Proverbs 7:11(She is loud and defiant, her feet never stay at home;

Here are three traits of a whore, an adulteress. All wise women will diligently avoid these traits, and all wise men will carefully avoid women having them. Here is wisdom buried in a lengthy description of a strange woman seducing and destroying a young man.

This chapter primarily consists of a dramatic parable about a young man being tempted and taken by the strange woman (Pr 7:6-23). Solomon, ever the wise father, used it to impress upon his son and children the dangers of this seductive enemy (Pr 7:1-5,24-27).

The whore is generally a loud woman. She likes to talk; she talks a lot; and she talks loudly (Pr 9:13). She is ready to give her opinion, whether it was asked for or not, even though she is usually ignorant of the subject matter. If she receives any resistance, she just gets louder. She often corrects others speaking for little details that are irrelevant.

She likes to finish the sentences of others. You can hear her loudly correcting her children and husband. Verbal sparring delights her. She is self-willed, headstrong, and wants to express her opinion. She is forward and uncouth with her mouth, irritating and rude with her words, and contrary in her speech. You have heard her before. Avoid her!
= = = = = = =
> [What you need to do]: Duplicate the section of the Proverbs 7:11 commentary above, starting with "Here are three" and going on through "enemy (Pr 7:1-5,24-27).".

> [Supplied data]:
= = = = = = =
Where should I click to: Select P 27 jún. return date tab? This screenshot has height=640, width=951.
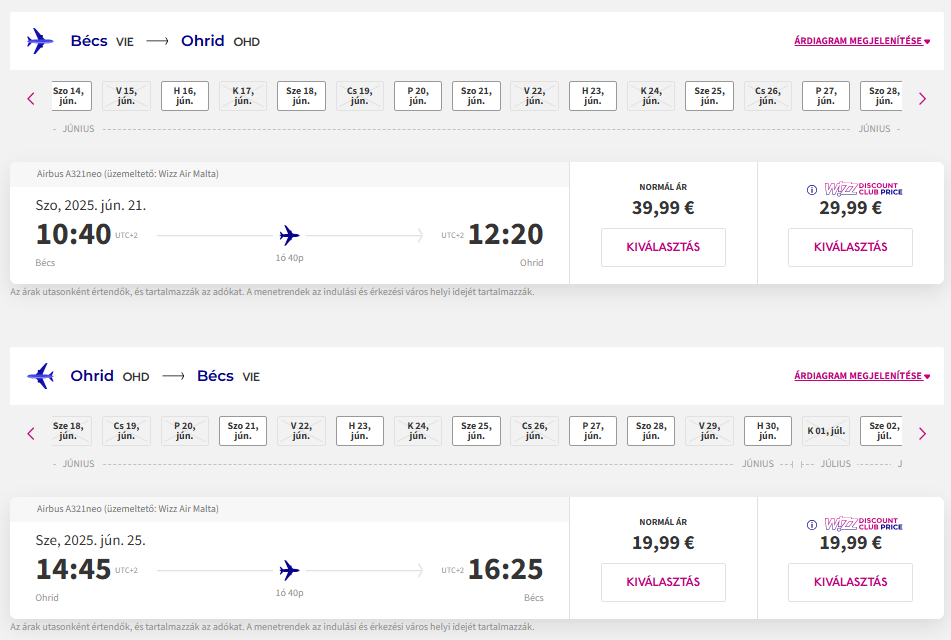point(593,431)

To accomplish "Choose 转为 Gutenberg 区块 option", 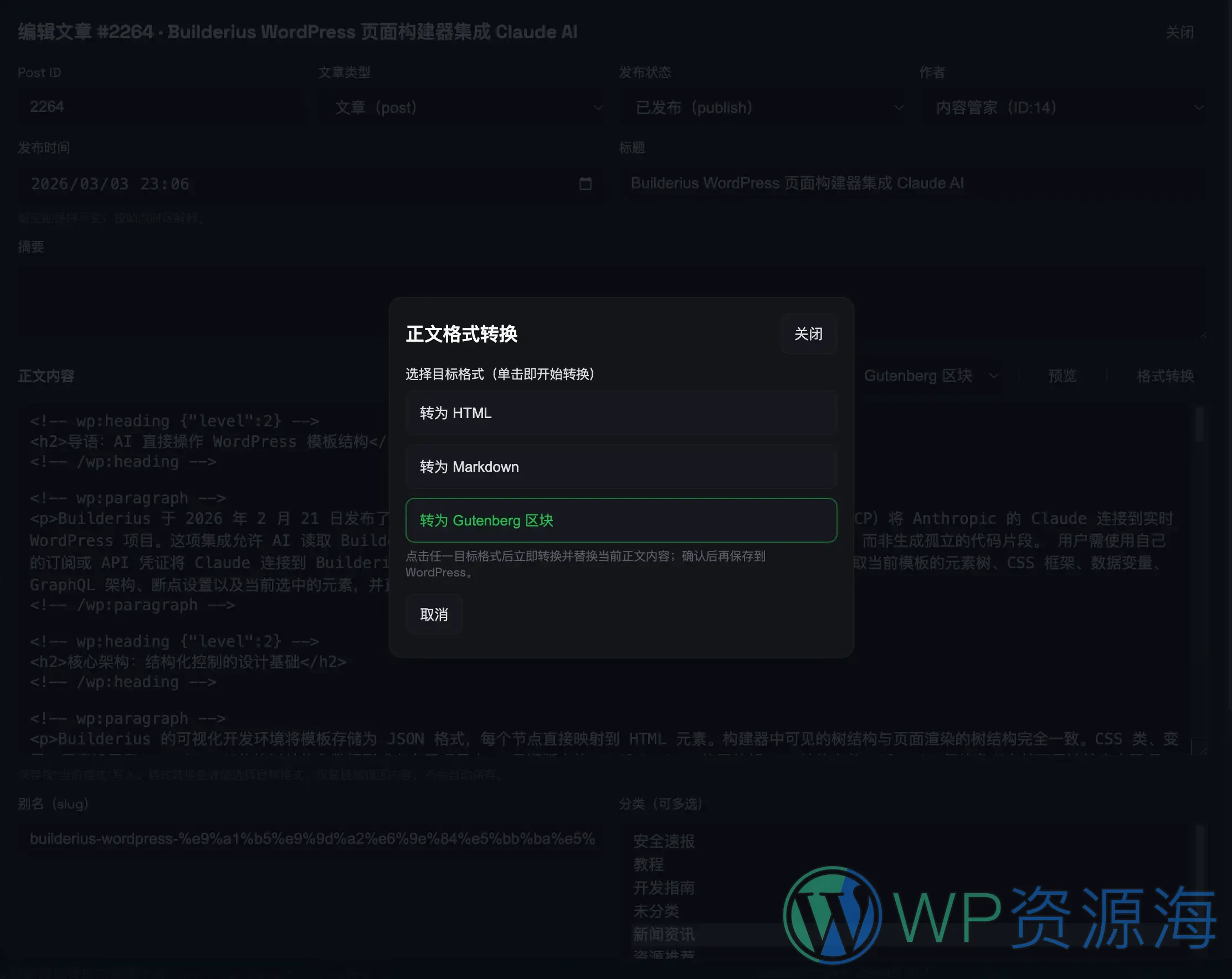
= = = = = = =
> [Finished exercise]:
Here are three traits of a whore, an adulteress. All wise women will diligently avoid these traits, and all wise men will carefully avoid women having them. Here is wisdom buried in a lengthy description of a strange woman seducing and destroying a young man.

This chapter primarily consists of a dramatic parable about a young man being tempted and taken by the strange woman (Pr 7:6-23). Solomon, ever the wise father, used it to impress upon his son and children the dangers of this seductive enemy (Pr 7:1-5,24-27).